Fundamentally I do not support trial (or election) by media as it's too easy to take a few small pieces of information and make sweeping assumptions and ill-informed conclusions.
What these situations have, however, brought to mind is the issue of fairness, justice and inclusiveness.
And that certainly is something museums have a role in, both in supporting, endorsing and acting on, and also educating and challenging our visitors around these subjects.

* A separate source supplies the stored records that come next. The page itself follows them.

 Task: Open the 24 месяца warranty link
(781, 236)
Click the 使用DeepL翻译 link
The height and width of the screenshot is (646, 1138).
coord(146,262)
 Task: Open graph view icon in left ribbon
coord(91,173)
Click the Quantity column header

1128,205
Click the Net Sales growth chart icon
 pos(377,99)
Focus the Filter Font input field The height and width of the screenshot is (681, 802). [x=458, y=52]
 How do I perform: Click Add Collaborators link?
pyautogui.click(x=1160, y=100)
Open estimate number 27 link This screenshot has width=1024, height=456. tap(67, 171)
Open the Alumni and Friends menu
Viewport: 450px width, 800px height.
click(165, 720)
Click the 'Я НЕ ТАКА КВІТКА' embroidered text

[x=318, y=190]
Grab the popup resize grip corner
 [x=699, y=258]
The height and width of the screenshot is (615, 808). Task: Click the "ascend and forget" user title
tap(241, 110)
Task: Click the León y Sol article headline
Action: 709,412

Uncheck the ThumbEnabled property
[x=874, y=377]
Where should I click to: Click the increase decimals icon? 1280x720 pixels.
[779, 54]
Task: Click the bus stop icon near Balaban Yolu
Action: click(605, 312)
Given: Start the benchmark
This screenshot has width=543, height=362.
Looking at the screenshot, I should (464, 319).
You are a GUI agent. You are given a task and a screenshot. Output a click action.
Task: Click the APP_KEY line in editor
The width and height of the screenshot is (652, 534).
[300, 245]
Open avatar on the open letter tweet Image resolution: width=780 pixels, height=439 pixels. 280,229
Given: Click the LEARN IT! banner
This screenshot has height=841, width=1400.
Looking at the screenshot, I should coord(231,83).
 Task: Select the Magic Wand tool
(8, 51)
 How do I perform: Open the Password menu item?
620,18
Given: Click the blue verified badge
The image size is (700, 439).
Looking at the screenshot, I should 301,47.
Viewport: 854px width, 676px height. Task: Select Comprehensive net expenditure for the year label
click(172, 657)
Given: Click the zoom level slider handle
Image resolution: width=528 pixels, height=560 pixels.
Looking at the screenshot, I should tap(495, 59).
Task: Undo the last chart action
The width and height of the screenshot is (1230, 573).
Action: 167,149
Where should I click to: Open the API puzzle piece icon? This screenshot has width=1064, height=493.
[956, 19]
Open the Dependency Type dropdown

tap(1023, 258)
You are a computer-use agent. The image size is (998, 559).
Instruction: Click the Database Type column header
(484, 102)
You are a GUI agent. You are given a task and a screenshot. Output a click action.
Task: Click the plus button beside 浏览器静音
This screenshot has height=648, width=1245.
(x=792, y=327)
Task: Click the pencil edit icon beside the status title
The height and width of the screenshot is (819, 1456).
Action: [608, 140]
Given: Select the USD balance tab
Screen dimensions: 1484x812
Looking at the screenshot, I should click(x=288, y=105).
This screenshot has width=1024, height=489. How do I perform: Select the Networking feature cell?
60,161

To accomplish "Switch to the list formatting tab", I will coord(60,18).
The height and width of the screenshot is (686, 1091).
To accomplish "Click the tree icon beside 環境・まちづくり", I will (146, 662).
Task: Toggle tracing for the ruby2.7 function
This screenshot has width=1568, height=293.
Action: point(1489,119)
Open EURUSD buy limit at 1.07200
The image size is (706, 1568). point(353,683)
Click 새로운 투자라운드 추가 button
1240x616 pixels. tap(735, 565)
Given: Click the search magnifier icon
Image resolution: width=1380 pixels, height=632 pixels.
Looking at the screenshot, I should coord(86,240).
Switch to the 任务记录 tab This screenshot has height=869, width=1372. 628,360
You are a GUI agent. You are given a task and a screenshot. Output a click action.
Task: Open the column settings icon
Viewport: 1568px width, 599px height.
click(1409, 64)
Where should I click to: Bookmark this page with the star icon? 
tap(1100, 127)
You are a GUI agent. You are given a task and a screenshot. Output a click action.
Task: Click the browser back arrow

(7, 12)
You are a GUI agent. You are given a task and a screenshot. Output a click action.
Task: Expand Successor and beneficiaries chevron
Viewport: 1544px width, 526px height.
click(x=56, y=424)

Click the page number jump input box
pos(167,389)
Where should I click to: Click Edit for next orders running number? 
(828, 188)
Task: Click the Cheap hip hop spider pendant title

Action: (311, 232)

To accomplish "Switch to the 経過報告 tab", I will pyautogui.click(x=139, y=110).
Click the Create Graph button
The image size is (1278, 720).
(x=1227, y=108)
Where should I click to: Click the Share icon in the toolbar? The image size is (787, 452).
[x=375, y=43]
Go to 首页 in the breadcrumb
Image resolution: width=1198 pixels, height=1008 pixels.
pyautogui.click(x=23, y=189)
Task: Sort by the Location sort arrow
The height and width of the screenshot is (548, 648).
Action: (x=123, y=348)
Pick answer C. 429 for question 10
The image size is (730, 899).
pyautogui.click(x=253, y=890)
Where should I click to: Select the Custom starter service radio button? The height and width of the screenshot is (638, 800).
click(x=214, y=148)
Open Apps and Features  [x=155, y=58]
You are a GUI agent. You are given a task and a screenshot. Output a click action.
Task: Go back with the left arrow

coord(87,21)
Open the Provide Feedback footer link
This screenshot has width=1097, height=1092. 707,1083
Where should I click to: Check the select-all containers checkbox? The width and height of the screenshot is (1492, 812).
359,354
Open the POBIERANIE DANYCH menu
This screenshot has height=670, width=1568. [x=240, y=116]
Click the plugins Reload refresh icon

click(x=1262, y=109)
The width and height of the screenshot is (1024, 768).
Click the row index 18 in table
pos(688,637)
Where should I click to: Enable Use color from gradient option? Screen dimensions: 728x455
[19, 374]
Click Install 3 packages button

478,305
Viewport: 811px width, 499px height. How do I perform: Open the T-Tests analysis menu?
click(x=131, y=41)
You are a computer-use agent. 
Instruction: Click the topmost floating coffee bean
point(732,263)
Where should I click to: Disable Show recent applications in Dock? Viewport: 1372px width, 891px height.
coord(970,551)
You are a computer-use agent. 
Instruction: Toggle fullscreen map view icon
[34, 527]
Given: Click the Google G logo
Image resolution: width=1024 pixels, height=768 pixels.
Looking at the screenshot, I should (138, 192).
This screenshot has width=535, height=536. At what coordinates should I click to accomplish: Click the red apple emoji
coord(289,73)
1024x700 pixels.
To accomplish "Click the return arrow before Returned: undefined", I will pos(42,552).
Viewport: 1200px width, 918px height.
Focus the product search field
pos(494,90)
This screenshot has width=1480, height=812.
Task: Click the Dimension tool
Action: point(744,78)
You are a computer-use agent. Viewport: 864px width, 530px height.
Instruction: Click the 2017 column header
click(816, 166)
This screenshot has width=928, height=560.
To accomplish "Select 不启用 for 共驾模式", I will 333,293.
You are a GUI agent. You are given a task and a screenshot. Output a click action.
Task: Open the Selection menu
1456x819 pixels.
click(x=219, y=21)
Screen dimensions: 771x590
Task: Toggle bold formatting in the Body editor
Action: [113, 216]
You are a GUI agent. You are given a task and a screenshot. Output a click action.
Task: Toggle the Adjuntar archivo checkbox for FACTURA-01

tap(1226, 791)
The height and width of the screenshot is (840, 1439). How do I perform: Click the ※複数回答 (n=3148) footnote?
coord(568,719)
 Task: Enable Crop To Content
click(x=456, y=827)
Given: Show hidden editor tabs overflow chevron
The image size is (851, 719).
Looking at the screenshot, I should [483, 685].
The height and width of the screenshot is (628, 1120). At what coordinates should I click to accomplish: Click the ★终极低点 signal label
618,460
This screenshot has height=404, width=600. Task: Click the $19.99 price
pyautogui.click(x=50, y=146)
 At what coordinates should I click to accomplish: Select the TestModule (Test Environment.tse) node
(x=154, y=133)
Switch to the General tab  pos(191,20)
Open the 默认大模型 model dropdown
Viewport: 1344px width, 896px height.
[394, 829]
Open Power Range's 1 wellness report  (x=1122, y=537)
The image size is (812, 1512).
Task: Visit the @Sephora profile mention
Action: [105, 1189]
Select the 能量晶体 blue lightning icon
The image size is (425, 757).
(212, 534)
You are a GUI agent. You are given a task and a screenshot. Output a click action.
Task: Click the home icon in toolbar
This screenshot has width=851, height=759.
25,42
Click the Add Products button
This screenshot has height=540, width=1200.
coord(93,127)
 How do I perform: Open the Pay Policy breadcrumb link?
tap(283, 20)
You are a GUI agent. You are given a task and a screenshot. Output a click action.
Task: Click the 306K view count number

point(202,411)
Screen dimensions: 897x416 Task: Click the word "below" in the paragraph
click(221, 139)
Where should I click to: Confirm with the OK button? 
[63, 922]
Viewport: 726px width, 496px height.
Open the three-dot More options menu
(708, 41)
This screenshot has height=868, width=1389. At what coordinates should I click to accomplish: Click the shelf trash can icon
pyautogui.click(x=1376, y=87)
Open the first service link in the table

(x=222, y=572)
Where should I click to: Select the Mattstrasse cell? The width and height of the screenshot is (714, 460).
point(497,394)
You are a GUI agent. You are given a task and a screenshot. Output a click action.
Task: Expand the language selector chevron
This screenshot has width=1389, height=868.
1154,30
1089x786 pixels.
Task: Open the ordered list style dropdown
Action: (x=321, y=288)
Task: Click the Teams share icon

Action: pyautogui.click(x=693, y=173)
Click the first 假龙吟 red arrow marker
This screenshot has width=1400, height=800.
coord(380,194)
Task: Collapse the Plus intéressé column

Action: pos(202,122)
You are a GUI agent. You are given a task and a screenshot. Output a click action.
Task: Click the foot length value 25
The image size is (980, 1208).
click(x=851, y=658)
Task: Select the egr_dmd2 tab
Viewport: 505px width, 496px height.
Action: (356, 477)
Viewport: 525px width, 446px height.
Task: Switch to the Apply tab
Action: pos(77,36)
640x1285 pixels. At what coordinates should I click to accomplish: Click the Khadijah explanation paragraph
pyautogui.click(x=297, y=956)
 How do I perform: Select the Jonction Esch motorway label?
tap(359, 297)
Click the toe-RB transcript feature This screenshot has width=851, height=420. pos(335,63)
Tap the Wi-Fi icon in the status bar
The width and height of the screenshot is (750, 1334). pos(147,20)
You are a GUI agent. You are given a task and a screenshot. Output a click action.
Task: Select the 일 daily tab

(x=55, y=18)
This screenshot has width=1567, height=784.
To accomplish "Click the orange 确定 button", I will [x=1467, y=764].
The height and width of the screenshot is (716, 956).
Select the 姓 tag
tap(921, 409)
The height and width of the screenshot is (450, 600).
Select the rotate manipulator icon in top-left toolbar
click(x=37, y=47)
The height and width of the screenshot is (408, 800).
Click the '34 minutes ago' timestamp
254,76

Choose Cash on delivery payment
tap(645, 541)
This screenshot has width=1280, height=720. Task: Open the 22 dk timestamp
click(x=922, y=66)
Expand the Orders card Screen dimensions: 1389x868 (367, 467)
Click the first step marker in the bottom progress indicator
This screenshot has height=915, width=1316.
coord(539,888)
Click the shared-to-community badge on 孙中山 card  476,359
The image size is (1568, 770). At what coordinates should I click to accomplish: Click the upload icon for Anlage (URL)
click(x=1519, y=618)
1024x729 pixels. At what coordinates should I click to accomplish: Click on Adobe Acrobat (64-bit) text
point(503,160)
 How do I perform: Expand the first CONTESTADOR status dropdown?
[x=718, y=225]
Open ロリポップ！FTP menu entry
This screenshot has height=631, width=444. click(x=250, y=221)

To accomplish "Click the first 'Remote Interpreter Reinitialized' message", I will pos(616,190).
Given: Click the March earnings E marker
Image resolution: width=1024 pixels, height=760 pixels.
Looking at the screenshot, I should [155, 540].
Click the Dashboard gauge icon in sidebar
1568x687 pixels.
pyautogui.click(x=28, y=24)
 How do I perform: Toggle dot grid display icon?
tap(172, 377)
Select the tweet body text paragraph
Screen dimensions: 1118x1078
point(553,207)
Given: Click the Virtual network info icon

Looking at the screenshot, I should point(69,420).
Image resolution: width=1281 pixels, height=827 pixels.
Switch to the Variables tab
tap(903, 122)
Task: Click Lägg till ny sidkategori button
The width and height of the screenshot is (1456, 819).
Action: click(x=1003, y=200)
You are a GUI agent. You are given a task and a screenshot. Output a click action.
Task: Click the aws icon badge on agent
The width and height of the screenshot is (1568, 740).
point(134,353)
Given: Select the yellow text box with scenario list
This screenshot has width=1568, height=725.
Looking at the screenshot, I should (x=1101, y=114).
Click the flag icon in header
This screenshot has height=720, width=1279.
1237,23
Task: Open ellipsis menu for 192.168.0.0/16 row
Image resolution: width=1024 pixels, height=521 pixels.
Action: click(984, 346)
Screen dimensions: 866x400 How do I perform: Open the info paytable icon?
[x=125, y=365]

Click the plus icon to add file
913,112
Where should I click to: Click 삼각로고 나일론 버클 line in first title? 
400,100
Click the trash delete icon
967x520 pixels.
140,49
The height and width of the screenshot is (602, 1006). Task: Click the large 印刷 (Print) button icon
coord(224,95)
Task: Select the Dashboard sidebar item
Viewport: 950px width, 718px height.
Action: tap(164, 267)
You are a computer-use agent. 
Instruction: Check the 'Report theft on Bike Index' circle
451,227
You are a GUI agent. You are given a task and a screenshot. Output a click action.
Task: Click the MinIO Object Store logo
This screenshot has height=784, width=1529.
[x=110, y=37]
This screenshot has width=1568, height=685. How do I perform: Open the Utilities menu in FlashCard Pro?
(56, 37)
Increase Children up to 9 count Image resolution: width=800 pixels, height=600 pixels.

Museums have a social responsibility in the community and this includes ensuring that we challenge currently accepted norms.
For me, it's hard to imagine that people could be imprisoned for homosexuality, and women were forced to stop working if they got married or became pregnant.
I literally find this hard to comprehend and these are only a few examples.
It's extraordinary that in our recent history this was perfectly normal behaviour.
That's why we have a role to challenge and shine a light on current inequity and unfairness.
We still live in a society where it's not the norm for women to receive equal pay, where the idea of signage being bilingual is a big deal, and rape victims are challenged on what they did to cause their own abuse.
Many may perceive museums as only speaking about the past, and, while that's often the case, it's not our only role.
Understanding the past, however, is a very important part of understanding the present. I've no doubt that museums in the future will present exhibitions showing lesser pay for women as an incredibly archaic and extraordinary practice, in the same way that current generations look upon the criminalisation of homosexuality.
I sometimes think that, if we try and put our mindset 100 years in the future and wonder what we'd think looking back on the moment we're in now, decisions and issues might become a lot clearer.
I for one believe that, for example, racial inequality in the justice system will in the future be looked at in the same light that we view the concept of slavery today - unbelievably barbaric, unjust and uncivilised.
Museums must be a place where these issues can be discussed: "a safe place for unsafe ideas".
Laura Vodanovich is the director of the Museum Theatre Gallery (MTG) Hawke's Bay.